Nel 1755 le ricchezze del C. vennero ulteriormente accresciute da una eredità: il 12 aprile divenne titolare delle azioni del Banco di S. Giorgio già intestate a Margherita Pinelli, vedova di Federico Centurione e moglie di Giovan Battista Spinola, che, morendo senza discendenti, lasciò al C., come rispondente al requisito richiesto di essere secondo fra i tre figli del fu Giovan Battista, il diritto di eredità. Ma l’anno successivo, il 22 luglio 1756, anche il C. cessava di vivere, celibe e senza figli.
Il suo ingente patrimonio passava ai nipoti Giovan Battista e Giacomo, figli del già defunto fratello Nicolò. Fu sepolto nella chiesa di S. Torpete, che egli aveva fortemente contribuito a far ricostruire dopo che la vecchia, nella quale era stato battezzato, era stata completamente atterrata: rifabbricata di sana pianta su disegno dell’architetto Antonio Maria Ricca detto il Gobbo, la chiesa divenne poi gentilizia del ramo Della Volta, cui il C. appunto appartenne, della famiglia Cattaneo.
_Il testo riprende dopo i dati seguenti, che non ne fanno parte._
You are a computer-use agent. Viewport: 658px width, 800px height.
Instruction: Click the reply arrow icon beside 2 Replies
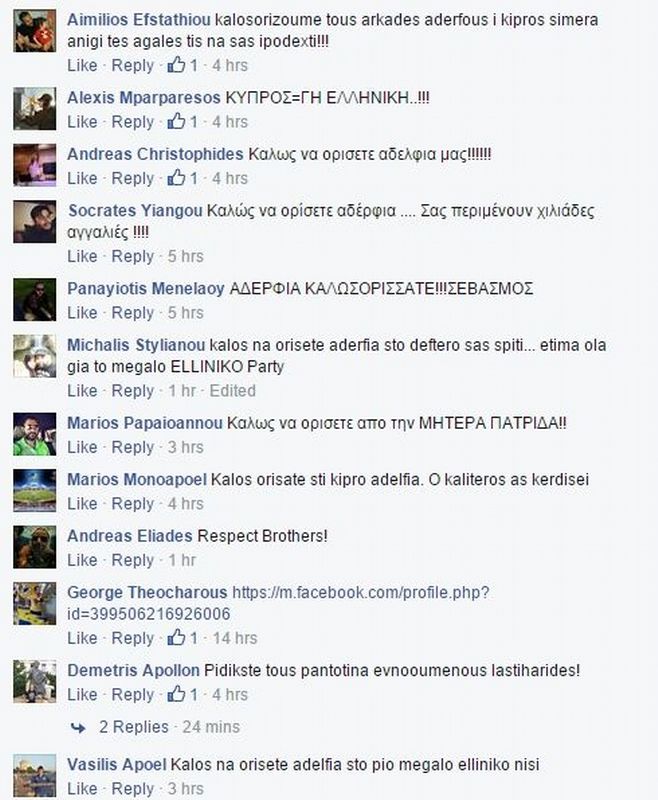78,728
Fonti e Bibl.: Archivio di Stato di Genova, mss. 479, c. 322; 495, c. 281; Ibid., Buste Nobilitatis, 531 C; Ibid., Istruzione a Ministri, 9/2716; Ibid., Lettere Ministri Vienna, 61/2578, 62/2579; Ibid., Relazioni di Ministri, 3/2719; Genova, Civica Bibl. Berio, m.r. X, 2, 167: L. Della Cella, Famiglie di Genova (1782), c. 678; F. M. Accinelli, Compendio delle storie di Genova, III, Lipsia 1750, pp. 43, 79, 147; C. Varese, Storia della Repubblica di Genova, VIII, Genova 1835, p. 160; L. A. Cervetto, Famiglie genovesi, in Il Cittadino (Genova), 1897, n. 31; L. Levati, I dogi di Genova dal 1766 al 1771, Genova 1914, pp. 18-20, 149; R. Di Tucci, La ricchezza privata e il debito pubblico di Genova nel sec. XVIII, in Atti della Soc. ligure di scienze e lettere, XI (1932), pp. 20 s.; V. Vitale, Diplomatici e consoli della Repubblica di Genova, in Atti della Soc. ligure di storia patria, XLIII (1934), p. 124; Id., Breviario della storia di Genova, Genova 1955, p. 418.